Cheryl Todd has an extensive history of being a Second Amendment Advocate. Along with being a Visiting Fellow for the Independent Women’s Forum, she is the owner of AZFirearms Auctions, Executive Producer & Co-Host of Gun Freedom Radio, the founder of the grassroots movement Polka Dots Are My Camo, and the AZ State Director for the DC Project.
Governor Katie Hobbs laughed when asked if she would uphold the Arizona Constitution during her swearing in on Monday.
The individual to swear in Hobbs was her longtime lawyer, ally, and friend: Roopali Desai, a recent Biden appointee to the Ninth Circuit Court of Appeals. Hobbs exhibited nervous excitement: she required multiple prompts from Desai to finish taking her oath of office.
“Stop it!” exclaimed Hobbs.
Reporters weren’t welcome at the swearing-in, save for one photographer from the Associated Press. Press arrived to the cover the event. They weren’t allowed inside.
All reporters were directed to a Facebook livestream to witness Hobbs’ swearing-in.
However, reporters will be allowed in the inauguration ceremony on Jan. 5.

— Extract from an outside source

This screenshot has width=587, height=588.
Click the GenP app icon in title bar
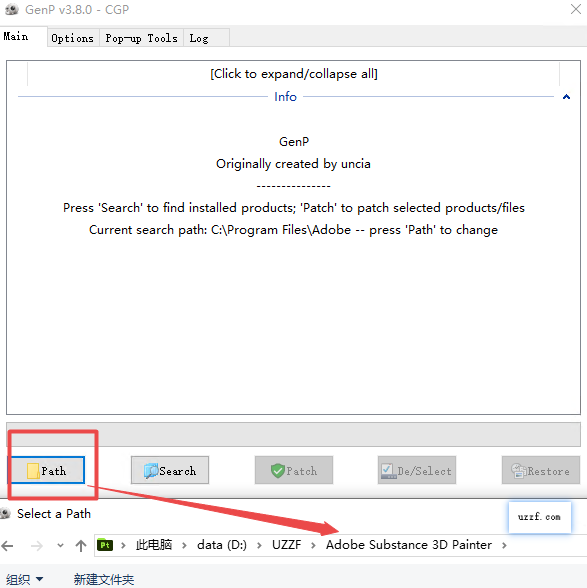point(12,9)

After Hobbs took the oath of office, she claimed in a statement that partisanship wouldn’t define her administration. Hobbs promised to work with leaders of all political persuasions, specifically naming public school funding, water security, legalized abortion, and cost of living as initial priorities.
“Today marks a new chapter for Arizona. As we look forward to a brighter future, I pledge that the needs of Arizonans – not partisan politics – will always come first,” stated Hobbs.

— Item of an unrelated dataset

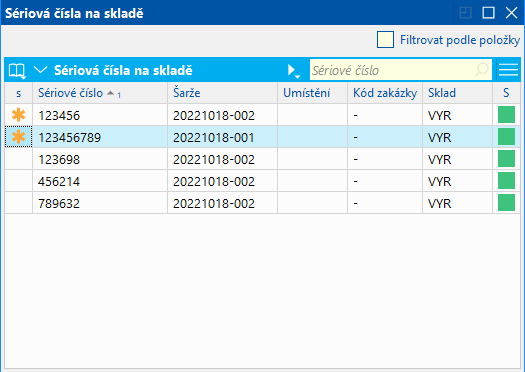Screen dimensions: 525x372
Task: Toggle the orange star on row 123456789
Action: (18, 137)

The governor’s promise follows reporting that revealed Hobbs holds a different outlook on GOP leaders in private. Last month, Hobbs remarked during the Democratic Governors Association annual meeting that she wouldn’t communicate with GOP leaders due to strained relationships.
Hobbs is Arizona’s first Democratic governor elected in 16 years.

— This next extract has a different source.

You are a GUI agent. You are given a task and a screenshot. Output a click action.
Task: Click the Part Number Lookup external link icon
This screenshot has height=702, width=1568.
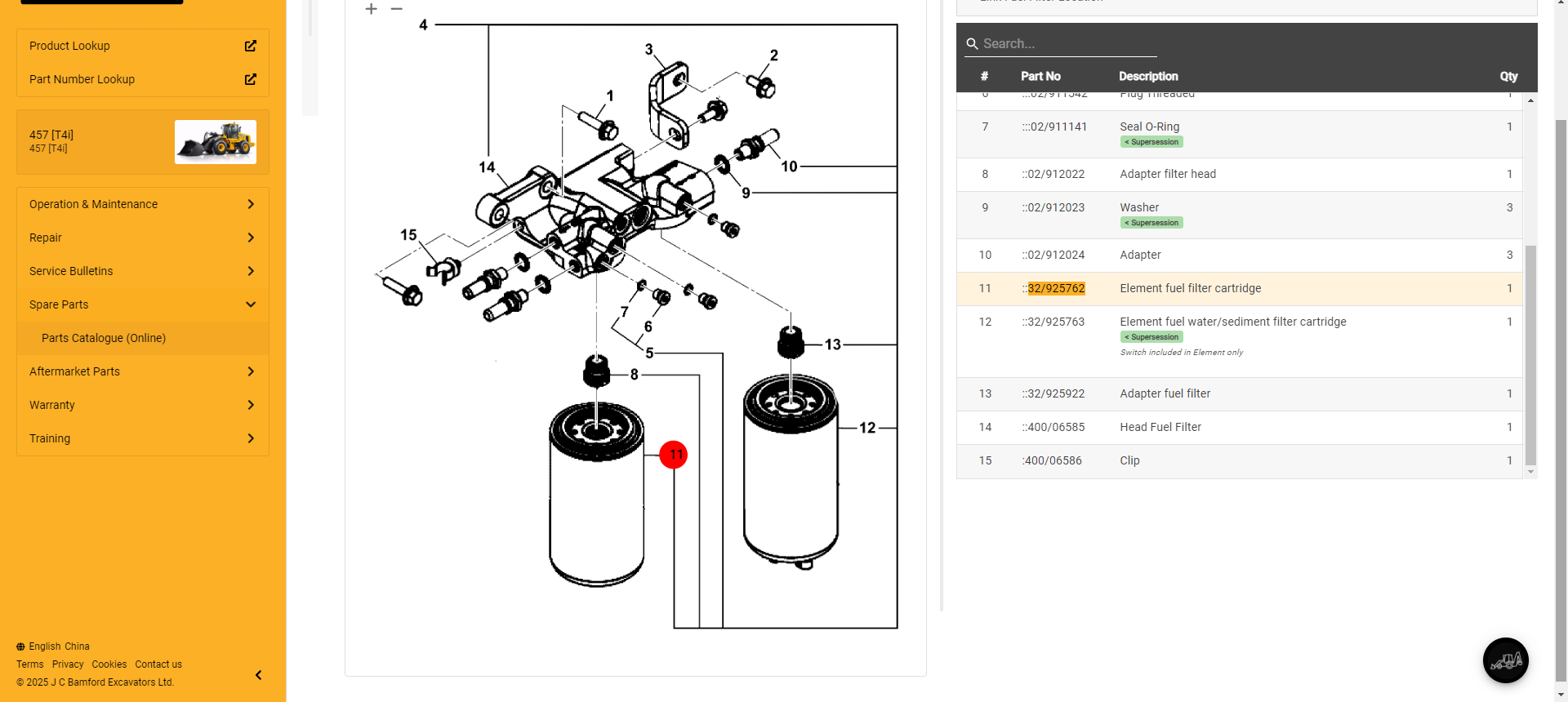(x=250, y=79)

Hobbs’ first executive order prohibited state employment or contract discrimination based on gender identity. The order was issued as part of her “First 100 Days Initiative.”
One of her first moves as governor was to announce a Day of Service on Tuesday. Hobbs encouraged Arizonans to volunteer with their local nonprofits. The governor plans on volunteering with the Arizona Service Project.
Adrian Fontes (secretary of state), Kris Mayes (attorney general), Kimberly Yee (state treasurer), Tom Horne (superintendent of public instruction), and Paul Marsh (state mine inspector) were also sworn into office.